## 作業依頼 1
マインドフルネスの文章で「マインドフルネスな状態にする方法として」で始まる段落を、主な事実を残したまま箇条書きに書き直すこと。
## 作業依頼 2
マインドフルネスの文章を、示されている最後の文の後から書き続けること。

## 提供文章
# # #

近年ではさまざまなメディアで取り上げられている「マインドフルネス(mindfulness)」ですが、概要やメリット・デメリットががよくわからないという人も多いのではないでしょうか。
この記事では、初心者でも理解できるように、マインドフルネスの概要をわかりやすく解説していきます。メリットとデメリットも併せて紹介します。
マインドフルネスとは
マインドフルネスとは、雑念に捉われず五感に意識を集中させ、「今の気持ち」や「今の状況」を受け入れながら心を育んでいくことです。呼吸と連動したお腹の動きや、五感を使った体験などによって過去の経験や先入観に捉われない心を育成します。
マインドフルネス効果は多くの研究で示され、アップルやグーグルといった大手企業も社員研修の一環としてマインドフルネスを導入しています。近年では、独自のマインドフルネスプログラムを実践する国内の企業も増えてきました。
マインドフルネスな状態にする方法として代表的なのは「瞑想」です。瞑想によって従業員の心を育み、ストレス耐性の向上やセルフマネジメント強化といった効果が期待されています。モチベーションや集中力、記憶力、生産性などの向上を目的としてマインドフルネスを導入している企業も少なくありません。
さらに、マサチューセッツ大学のジョン・カバットジン博士が開発した「マインドフルネスストレス低減法(MBSR)」や「マインドフルネス認知療法(MBCT)」は、医療の現場でも取り入れられています。
このように、日常生活だけではなく、さまざまなシーンで広く浸透しているのがマインドフルネスの大きな特徴です。
マインドフルネスの語源
マインドフルネスの語源は、パーリ語の「sati(サティ)」や、サンスクリットの「smṛti(スムリティ)」とする説が有力です。
どちらも仏教の禅の考えを表している言葉で「念」や「気づき」という意味があります。また、人を苦しみから解放するための自己認識や悟りへと導く智慧ともされています。

# # #

## 提供一覧
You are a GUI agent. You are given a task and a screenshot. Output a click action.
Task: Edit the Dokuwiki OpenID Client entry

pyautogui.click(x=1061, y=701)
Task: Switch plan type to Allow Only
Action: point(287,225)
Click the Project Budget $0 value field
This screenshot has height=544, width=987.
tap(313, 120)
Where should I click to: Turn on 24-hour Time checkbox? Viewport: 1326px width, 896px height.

# # #

## 回答欄 1
- マインドフルネスな状態にする代表的な方法は瞑想である。
- 瞑想で従業員の心を育み、ストレス耐性の向上やセルフマネジメント強化といった効果が期待されている。
- モチベーション、集中力、記憶力、生産性などの向上を目的にマインドフルネスを導入している企業も少なくない。

## 回答欄 2
マインドフルネスと瞑想の違い
マインドフルネスは「今の状態に意識を向ける心理的過程」を指します。一方、瞑想は「心を静めて集中するための手段」を指します。
瞑想をしながら心を静めたうえで、今の状態に意識を向けるとわかりやすいでしょう。
マインドフルネスのメリット
マインドフルネスは脳をリラックスさせる効果があるため、緊張状態や不安が緩和されてストレスが軽減されます。マインドフルネスのテクニックによってストレスが最大14%軽減されるという研究結果もあります。また、交感神経と副交感神経のバランスが整い、睡眠状態の改善にもつながります。
心が安定して正しい判断ができるようになるのも、マインドフルネスのメリットです。脳を休ませて心が安定状態になれば、怒りや悲しみといった間違った判断へと導く元凶が消え去ります。ネガティブな発想を排除できれば、積極的に行動する習慣も身につくでしょう。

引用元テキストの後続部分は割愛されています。